AFTERSCHOOL was one a small handful of films that inspired us to start our screening series at Goldcrest. I found it virtually criminal that great work was not being seen -- particularly by those involved in film creation. We can complain about how tough it is -- or we can actually do something about it. Right now as I understand it, IFC who is distributing the work, has no specific plans to take it beyond NYC theatrically. It will be however on VOD on Wednesday (is it a coincidence that is my birthday?) but it won't see the glory of projection elsewhere if people don't turn out here in NYC. It is a tough film, and not for everyone, but it is great work that should not be missed.
Please go see this movie in the theaters. Please publicize your appreciation for the work-- that's what Facebook and Twitter are for (in case you were still wondering). If anyone of you could write a few words of support for the film, I will eagerly publish it and promote it on one of my blogs/websites. Really, please do this. WE NEED TO SHOW COMMUNITY SUPPORT. Just send me your thoughts.

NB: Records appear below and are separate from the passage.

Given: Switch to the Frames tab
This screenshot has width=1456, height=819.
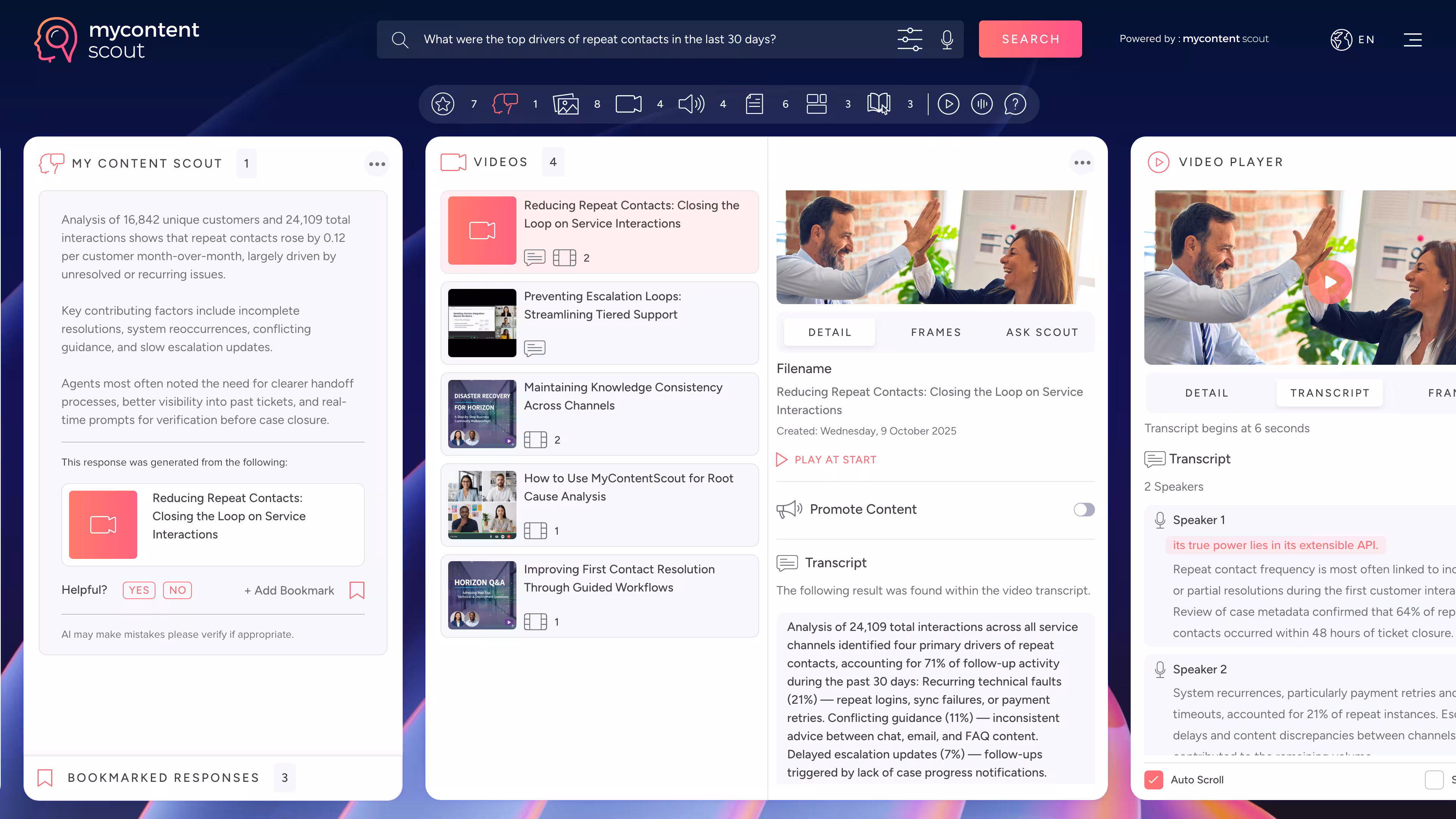Looking at the screenshot, I should (x=935, y=333).
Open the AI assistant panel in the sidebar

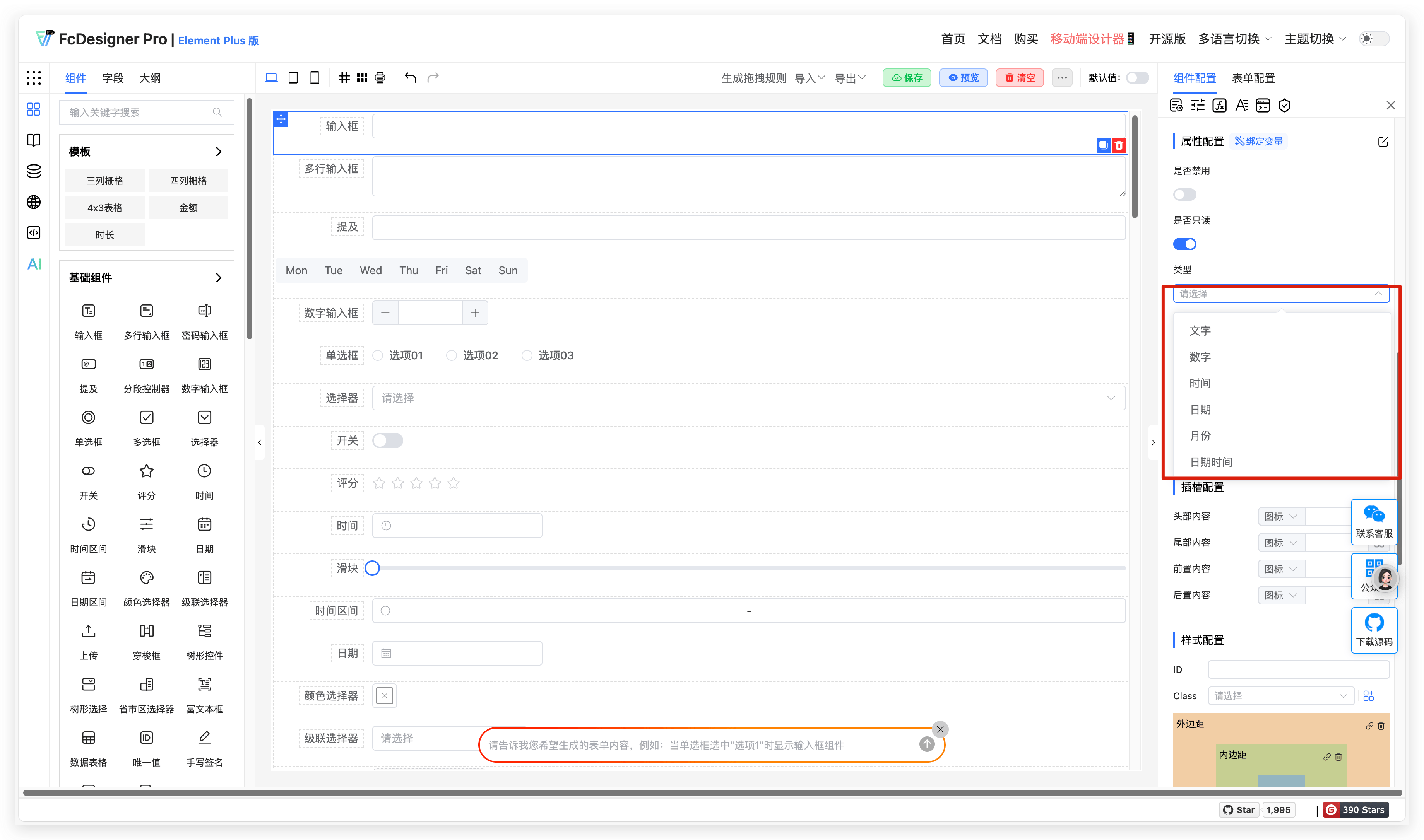point(34,264)
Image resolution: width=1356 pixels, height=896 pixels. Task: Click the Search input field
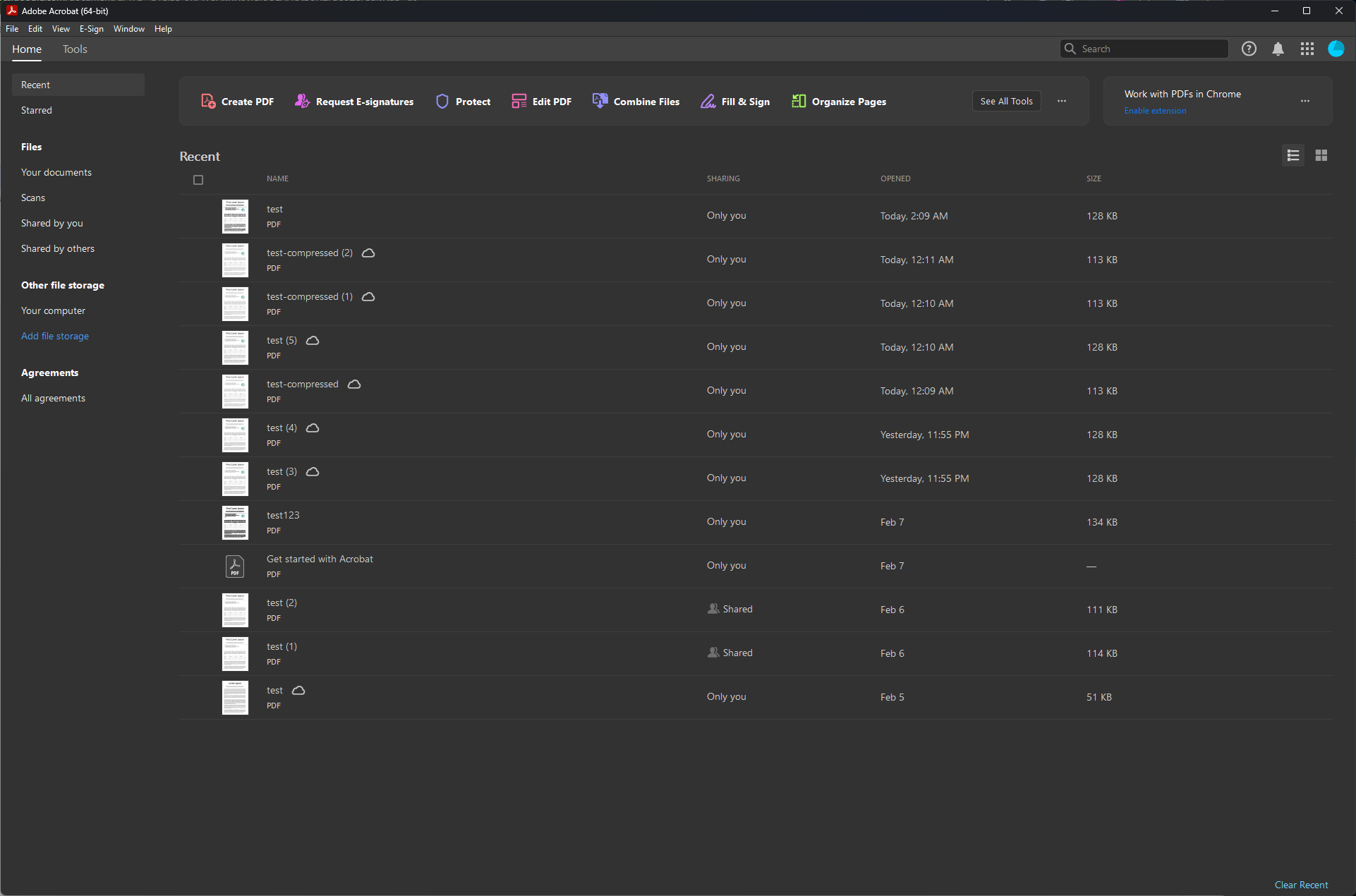tap(1150, 49)
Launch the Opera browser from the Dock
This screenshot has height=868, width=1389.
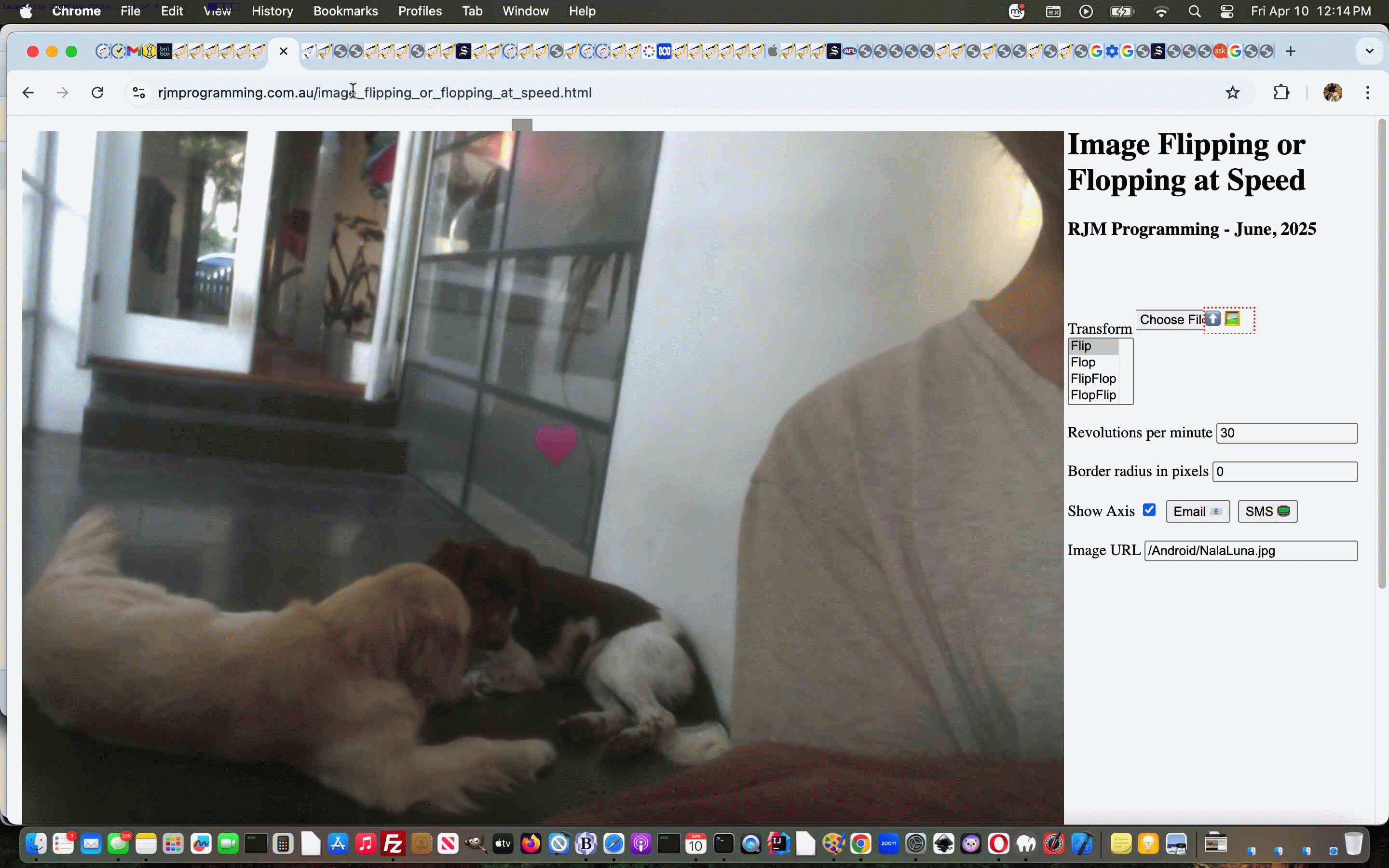[999, 844]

In fact, I suggest all of you director-folk utilize this new unnamed club of yours and put this kind of weight behind six films a year by truly free filmmakers. It would have considerable impact if this unnamed group of yours awarded six citations annually to new films. In these days of media over-saturation, we all desperately need filters. Who would the public trust most: unknown bloggers or artists whose work they already appreciate it? It's up to you to preserve an active film culture in this country.

And there's even more that you can do. See it once and then if five of you -- ideally those have that have a huge fan base -- could agree to lead a Q&A one night next week after a screening that could really make a difference too. I am going to do it on Monday night but I am sure it would mean more if you do it. We have to get people out to see this movie. We have to show that theatrical is still alive. Imagine if you did this with each of the six films you will now award annually. I know that time is in short supply, but we do need to vote for the culture we want -- and the only way we have to do this is with our labor. This is my plea for you to exercise it.
But maybe you are not the writing type nor the public speaking type; maybe you are more the drinking type. I have an option for those of you too. I have arranged for Vanessa's Mom's bar, WINED UP (on Broadway between 20th & 21st) to offer a third drink free this Friday night after the first show (say 10PM) and Antonio is going to hang out and talk with anyone who shows. It would mean a lot to him if you were there. Please go as my proxy as I will be up in Woodstock for the film festival there.
If you like any of these ideas, or just want to talk about these issues with other directors, just let me know if I can share your email address with each other and I will try to put together an intro email for you to all speak. If you want Antonio to reach out to you, let me know and I will put him in touch. If there is anything I can ever do to help you, please also don't hesitate to ask.
And just in case you are wondering, I had absolutely nothing to do with this film. Antonio is one of the guys behind Borderline Films. They are one of several new film collectives blossoming in our city. Antonio is now producing his producer Sean Durkin's feature debut. Sean's short is DORIS is online for viewing at their website. Jody Lee Lipes has shot all their work and has also directed an excellent doc: BROCK ENRIGHT: THE GOOD TIMES WILL NEVER BE THE SAME. Josh Mond has produced all their work and will continue to do so. Sure, these twenty-somethings have banded together and have each other, but they need you too. We all do. The whole world does. C'mon: Let's save ambitious film culture.